◆ Available data

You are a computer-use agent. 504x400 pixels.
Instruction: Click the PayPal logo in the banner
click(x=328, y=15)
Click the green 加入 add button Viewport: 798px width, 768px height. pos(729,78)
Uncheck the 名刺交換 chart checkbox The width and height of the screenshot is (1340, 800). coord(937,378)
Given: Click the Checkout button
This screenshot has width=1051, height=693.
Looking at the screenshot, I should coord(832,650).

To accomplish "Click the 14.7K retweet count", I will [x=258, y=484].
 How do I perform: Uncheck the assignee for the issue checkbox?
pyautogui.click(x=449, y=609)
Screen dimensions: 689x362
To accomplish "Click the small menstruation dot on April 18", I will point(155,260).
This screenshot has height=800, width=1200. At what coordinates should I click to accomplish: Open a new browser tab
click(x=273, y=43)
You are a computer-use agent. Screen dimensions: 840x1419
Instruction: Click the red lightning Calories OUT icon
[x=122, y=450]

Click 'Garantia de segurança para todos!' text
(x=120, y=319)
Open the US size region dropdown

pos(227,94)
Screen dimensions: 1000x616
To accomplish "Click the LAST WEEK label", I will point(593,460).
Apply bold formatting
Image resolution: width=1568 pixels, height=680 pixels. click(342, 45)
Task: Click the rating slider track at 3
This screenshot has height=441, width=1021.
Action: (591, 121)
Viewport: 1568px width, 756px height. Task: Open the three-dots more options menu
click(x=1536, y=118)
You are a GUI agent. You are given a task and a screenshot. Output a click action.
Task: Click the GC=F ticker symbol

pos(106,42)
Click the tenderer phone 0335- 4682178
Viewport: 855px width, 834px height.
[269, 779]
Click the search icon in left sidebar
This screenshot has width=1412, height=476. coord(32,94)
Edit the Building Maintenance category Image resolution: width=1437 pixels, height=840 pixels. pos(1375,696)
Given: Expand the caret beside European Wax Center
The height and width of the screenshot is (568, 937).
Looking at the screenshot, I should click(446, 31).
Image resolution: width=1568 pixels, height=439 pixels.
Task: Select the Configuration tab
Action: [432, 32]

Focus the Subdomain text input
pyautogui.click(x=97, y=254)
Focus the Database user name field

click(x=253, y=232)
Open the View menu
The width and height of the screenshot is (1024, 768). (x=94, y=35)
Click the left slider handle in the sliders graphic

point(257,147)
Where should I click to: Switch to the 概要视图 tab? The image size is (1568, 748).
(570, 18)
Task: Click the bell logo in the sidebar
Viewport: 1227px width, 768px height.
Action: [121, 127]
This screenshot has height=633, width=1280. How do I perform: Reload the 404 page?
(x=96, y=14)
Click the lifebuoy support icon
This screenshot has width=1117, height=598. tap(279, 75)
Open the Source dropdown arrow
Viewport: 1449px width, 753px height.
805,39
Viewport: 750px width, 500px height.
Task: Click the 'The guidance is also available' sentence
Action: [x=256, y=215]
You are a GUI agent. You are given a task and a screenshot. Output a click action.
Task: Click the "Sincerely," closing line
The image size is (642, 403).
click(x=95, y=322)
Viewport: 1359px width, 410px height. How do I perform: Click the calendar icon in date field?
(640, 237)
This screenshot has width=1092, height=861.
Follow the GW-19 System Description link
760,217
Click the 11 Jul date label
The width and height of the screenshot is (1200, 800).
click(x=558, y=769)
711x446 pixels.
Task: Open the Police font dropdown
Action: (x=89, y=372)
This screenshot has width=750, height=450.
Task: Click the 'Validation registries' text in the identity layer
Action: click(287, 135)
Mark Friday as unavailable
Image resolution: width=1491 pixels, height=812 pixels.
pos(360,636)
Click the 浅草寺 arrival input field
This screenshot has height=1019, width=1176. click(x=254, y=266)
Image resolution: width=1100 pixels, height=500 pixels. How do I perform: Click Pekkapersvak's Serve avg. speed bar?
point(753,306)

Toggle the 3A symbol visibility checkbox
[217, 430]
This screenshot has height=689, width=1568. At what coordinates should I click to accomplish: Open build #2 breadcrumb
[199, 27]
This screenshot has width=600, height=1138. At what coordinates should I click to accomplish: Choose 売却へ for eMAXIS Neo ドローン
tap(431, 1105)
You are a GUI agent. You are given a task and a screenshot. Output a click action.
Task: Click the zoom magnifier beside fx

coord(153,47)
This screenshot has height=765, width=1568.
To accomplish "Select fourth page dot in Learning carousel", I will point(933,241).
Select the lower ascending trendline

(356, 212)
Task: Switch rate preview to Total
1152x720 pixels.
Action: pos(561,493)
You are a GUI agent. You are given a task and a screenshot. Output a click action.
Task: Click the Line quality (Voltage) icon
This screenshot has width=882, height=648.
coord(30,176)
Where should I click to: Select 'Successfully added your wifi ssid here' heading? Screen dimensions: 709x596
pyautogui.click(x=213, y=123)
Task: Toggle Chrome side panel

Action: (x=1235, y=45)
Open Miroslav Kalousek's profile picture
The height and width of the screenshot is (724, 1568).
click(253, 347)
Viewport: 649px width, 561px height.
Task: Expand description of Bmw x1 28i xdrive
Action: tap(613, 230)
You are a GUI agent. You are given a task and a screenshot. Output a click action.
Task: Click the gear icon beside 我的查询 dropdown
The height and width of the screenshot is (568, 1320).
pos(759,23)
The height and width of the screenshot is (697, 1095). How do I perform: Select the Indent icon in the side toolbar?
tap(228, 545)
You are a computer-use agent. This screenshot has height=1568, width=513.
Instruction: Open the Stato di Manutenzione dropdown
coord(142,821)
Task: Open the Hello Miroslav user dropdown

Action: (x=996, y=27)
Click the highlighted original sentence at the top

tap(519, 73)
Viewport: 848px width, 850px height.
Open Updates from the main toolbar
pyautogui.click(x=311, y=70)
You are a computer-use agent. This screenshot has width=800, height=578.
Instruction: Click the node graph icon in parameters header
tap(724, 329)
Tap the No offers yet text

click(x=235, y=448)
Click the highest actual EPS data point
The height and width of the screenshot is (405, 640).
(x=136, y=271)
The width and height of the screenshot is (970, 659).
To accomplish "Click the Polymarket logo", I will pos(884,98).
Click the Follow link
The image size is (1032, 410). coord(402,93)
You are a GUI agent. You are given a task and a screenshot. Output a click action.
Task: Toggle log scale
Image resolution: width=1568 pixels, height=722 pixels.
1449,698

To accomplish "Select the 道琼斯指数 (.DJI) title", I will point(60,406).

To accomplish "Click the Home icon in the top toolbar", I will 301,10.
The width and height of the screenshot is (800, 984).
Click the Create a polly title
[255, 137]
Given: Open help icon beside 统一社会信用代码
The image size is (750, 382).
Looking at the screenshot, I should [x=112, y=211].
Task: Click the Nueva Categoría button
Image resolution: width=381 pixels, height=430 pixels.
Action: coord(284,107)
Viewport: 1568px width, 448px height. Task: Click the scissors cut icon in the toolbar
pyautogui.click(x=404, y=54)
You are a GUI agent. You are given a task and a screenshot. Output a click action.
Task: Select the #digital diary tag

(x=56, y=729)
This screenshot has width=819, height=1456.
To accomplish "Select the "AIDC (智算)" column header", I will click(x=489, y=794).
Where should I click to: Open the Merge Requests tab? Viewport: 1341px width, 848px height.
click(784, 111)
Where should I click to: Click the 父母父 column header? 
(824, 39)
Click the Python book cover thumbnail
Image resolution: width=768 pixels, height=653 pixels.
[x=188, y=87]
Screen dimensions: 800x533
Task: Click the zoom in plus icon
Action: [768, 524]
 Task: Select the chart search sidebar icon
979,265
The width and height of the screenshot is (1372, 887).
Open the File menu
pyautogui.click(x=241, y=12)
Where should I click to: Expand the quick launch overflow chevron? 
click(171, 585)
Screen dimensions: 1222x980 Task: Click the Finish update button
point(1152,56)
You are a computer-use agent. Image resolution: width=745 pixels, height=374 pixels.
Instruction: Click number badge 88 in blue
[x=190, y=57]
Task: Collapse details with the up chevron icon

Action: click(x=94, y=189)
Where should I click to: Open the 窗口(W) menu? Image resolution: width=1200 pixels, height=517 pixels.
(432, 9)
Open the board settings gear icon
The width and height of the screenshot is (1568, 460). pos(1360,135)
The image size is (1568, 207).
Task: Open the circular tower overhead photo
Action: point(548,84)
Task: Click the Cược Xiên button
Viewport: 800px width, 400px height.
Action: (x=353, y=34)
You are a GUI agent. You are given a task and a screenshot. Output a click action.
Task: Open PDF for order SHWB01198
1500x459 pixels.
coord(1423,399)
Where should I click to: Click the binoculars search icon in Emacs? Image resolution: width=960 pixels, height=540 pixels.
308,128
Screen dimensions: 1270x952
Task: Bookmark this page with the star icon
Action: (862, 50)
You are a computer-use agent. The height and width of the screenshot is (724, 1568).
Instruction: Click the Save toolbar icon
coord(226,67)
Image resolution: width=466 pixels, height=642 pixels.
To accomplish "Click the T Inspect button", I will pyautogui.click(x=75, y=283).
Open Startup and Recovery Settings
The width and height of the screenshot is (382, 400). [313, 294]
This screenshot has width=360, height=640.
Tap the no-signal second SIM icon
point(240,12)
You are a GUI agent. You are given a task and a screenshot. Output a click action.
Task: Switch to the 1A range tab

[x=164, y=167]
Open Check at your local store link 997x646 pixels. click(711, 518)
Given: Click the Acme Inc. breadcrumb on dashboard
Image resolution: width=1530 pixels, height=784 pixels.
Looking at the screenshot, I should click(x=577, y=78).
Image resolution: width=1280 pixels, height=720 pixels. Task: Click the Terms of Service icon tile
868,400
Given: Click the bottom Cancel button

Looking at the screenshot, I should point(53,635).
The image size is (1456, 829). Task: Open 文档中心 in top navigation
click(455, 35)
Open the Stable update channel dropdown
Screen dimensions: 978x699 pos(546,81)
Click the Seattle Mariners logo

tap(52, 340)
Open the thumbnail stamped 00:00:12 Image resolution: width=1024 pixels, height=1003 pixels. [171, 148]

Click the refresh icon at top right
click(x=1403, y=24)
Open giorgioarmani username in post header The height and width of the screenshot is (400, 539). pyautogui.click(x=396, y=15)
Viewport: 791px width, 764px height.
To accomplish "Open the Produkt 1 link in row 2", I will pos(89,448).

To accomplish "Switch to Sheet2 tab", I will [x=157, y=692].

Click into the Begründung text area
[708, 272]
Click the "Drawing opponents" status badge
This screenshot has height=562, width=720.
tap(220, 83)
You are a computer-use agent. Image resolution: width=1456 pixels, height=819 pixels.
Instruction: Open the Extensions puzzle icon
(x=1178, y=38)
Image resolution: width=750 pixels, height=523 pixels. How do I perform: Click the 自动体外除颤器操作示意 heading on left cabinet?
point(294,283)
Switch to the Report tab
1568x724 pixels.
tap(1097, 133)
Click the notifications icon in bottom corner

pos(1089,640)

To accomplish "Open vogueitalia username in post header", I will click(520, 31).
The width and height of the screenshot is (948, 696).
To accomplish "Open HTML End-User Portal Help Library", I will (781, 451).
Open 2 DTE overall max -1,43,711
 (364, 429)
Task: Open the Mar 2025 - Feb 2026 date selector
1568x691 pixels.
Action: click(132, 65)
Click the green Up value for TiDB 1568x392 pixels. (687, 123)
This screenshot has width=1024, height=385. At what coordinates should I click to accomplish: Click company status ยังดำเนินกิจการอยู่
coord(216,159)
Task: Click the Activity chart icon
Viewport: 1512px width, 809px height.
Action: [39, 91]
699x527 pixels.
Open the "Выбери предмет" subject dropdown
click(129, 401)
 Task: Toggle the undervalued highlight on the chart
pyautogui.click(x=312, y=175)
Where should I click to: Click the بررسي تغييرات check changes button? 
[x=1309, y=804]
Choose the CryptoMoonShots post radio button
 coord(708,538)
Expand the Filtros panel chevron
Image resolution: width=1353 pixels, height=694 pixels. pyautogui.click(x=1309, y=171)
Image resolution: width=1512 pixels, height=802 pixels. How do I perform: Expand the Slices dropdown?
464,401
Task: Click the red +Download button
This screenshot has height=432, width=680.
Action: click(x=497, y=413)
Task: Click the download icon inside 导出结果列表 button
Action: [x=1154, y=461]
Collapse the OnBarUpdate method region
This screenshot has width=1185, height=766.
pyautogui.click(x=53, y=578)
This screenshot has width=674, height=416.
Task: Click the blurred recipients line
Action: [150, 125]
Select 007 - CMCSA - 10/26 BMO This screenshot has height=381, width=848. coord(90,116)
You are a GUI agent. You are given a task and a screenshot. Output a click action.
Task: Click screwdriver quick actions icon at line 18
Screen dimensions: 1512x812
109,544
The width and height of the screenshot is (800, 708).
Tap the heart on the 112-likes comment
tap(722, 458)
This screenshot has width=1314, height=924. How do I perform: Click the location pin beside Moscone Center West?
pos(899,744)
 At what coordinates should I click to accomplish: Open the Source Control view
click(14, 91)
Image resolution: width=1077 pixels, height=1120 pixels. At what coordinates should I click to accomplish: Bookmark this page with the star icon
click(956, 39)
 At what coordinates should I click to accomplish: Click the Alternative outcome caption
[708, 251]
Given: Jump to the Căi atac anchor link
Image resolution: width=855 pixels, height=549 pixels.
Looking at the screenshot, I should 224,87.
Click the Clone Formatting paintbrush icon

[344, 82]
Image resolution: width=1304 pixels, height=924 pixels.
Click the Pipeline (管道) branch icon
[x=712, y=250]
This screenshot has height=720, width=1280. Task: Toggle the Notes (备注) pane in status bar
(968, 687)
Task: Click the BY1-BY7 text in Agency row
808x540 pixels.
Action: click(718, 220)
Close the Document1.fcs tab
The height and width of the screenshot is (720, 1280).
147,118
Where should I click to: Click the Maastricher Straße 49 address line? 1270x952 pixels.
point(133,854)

◆ Work to do
Find every line in the records above that contains the string "Toggle", matching case exactly, and copy each one.

◆ Task response
Toggle the 3A symbol visibility checkbox
Task: Toggle Chrome side panel
Task: Toggle log scale
 Task: Toggle the undervalued highlight on the chart
This screenshot has height=720, width=1280. Task: Toggle the Notes (备注) pane in status bar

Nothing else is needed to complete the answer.